Skip to content

Solution: NVMe Drive Disappeared After Reboot

Triage

  1. Confirm the drive is not visible at any layer:
  2. lspci | grep -i nvme -- check PCIe enumeration
  3. lsblk -- check block device presence
  4. lsmod | grep nvme -- confirm driver modules loaded
  5. dmesg | grep -iE 'nvme|pci.*slot' -- look for enumeration or driver errors
  6. Check the BMC/iDRAC system event log for hardware alerts:
  7. ipmitool sel list or iDRAC web UI under Hardware > Storage
  8. Verify no BIOS settings changed during the patching window:
  9. Check if BIOS was updated; review BIOS changelog for PCIe bifurcation changes
  10. Enter BIOS setup and confirm PCIe slot 3 is enabled and bifurcation is set correctly (x4 for NVMe)

Root Cause

The most common causes for an NVMe drive disappearing after reboot:

  1. PCIe slot/riser issue: The drive or riser card became partially unseated.

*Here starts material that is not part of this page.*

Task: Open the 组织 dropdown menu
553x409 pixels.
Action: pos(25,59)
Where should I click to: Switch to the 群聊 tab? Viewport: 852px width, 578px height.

Thermal cycling during reboot can cause subtle connector shifts.
  2. BIOS/firmware change: A BIOS update reset PCIe bifurcation settings, disabling the NVMe slot or changing it from x4 to x16 mode when the backplane expects bifurcated mode.
  3. Drive failure: The NVMe controller on the drive has failed. Check if the drive is warm to the touch (power present but controller hung) or cold (no power at all).
  4. Kernel/driver regression: A kernel update removed or broke NVMe support for this specific controller. Less likely but possible.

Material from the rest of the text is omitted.